Aim: Copy these lines verbatim, covering every record.

Input data:

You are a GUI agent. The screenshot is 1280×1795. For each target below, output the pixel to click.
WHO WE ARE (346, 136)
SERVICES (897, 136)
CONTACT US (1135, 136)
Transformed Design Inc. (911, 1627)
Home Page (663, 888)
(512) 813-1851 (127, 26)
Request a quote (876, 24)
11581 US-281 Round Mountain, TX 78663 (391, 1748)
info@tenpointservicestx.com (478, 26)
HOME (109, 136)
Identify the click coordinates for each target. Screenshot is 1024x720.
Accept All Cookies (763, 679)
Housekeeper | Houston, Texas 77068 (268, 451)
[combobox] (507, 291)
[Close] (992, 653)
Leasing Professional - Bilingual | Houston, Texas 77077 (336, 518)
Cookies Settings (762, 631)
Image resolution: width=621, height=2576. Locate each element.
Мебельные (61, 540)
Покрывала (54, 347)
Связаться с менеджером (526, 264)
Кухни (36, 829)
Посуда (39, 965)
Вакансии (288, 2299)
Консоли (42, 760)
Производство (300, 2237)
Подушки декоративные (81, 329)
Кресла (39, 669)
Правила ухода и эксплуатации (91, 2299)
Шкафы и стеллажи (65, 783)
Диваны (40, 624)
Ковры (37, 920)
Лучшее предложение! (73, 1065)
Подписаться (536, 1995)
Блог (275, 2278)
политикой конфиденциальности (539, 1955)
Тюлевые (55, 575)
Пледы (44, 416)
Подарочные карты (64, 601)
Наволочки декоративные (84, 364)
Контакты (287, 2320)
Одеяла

Exercise output:
You are a GUI agent. The screenshot is 1280×1795. For each target below, output the pixel to click.
WHO WE ARE (346, 136)
SERVICES (897, 136)
CONTACT US (1135, 136)
Transformed Design Inc. (911, 1627)
Home Page (663, 888)
(512) 813-1851 (127, 26)
Request a quote (876, 24)
11581 US-281 Round Mountain, TX 78663 (391, 1748)
info@tenpointservicestx.com (478, 26)
HOME (109, 136)
Identify the click coordinates for each target. Screenshot is 1024x720.
Accept All Cookies (763, 679)
Housekeeper | Houston, Texas 77068 (268, 451)
[combobox] (507, 291)
[Close] (992, 653)
Leasing Professional - Bilingual | Houston, Texas 77077 (336, 518)
Cookies Settings (762, 631)
Image resolution: width=621, height=2576. Locate each element.
Мебельные (61, 540)
Покрывала (54, 347)
Связаться с менеджером (526, 264)
Кухни (36, 829)
Посуда (39, 965)
Вакансии (288, 2299)
Консоли (42, 760)
Производство (300, 2237)
Подушки декоративные (81, 329)
Кресла (39, 669)
Правила ухода и эксплуатации (91, 2299)
Шкафы и стеллажи (65, 783)
Диваны (40, 624)
Ковры (37, 920)
Лучшее предложение! (73, 1065)
Подписаться (536, 1995)
Блог (275, 2278)
политикой конфиденциальности (539, 1955)
Тюлевые (55, 575)
Пледы (44, 416)
Подарочные карты (64, 601)
Наволочки декоративные (84, 364)
Контакты (287, 2320)
Одеяла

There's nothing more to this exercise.